Like Avon, I too travel around the world spreading the “good news,” but always as an invitation to take or leave and always to be integrated within existing cultures, not to replace them. Sometimes the pedagogy stands in opposition to certain cultural norms— things like valuing questioning the teacher instead of blind acceptance, encouraging women to lead and openly express themselves, awakening the body through dance. But virtually every culture has such threads hidden somewhere in the fabric of their history and its just a question of accent.
Thoughts of retirement continue to swirl around me, questions of “what am I doing with my life?’ have always been with me. I came across a quote in the novel The Signature of All Things that speaks well to these things.

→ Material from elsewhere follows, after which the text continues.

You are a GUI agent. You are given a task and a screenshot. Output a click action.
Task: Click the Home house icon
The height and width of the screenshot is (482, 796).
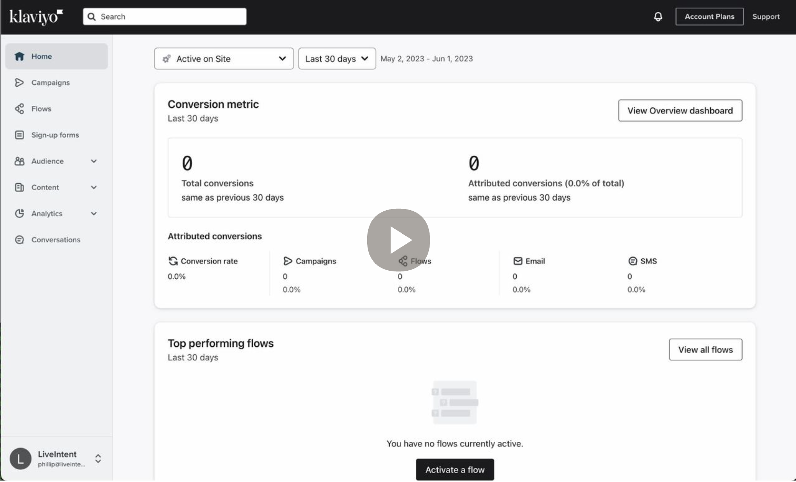(19, 56)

The speaker is a 77-year old Englishman with a modest church in Tahiti in the 1800’s. He is asked why he doesn’t return to England after all these years and he replies: 
“I live where I am meant to live. I could never leave my mission, you see. My work here is not an errand. My work here is not a line of employment from which a man may retire into a comfortable dotage. My work is to keep this little church alive for all my days, as a raft against the winds and sorrows of the world. Whosoever wishes to board my raft may do so. I do not force anyone to come aboard, you see, but how can I abandon the raft?” (p. 382)
Substitute school or workshop for church and that’s my life. An 8th grader wrote the other day, “I’ve been here for 11 years, through good times and bad, but the music class was always the place I could escape to.” Her raft against “the winds and sorrows of the world.” 
And so I paddle down any river that presents itself and all are welcome aboard.  Missionary work, Orff Schulwerk style. Grab an oar! It’s fun!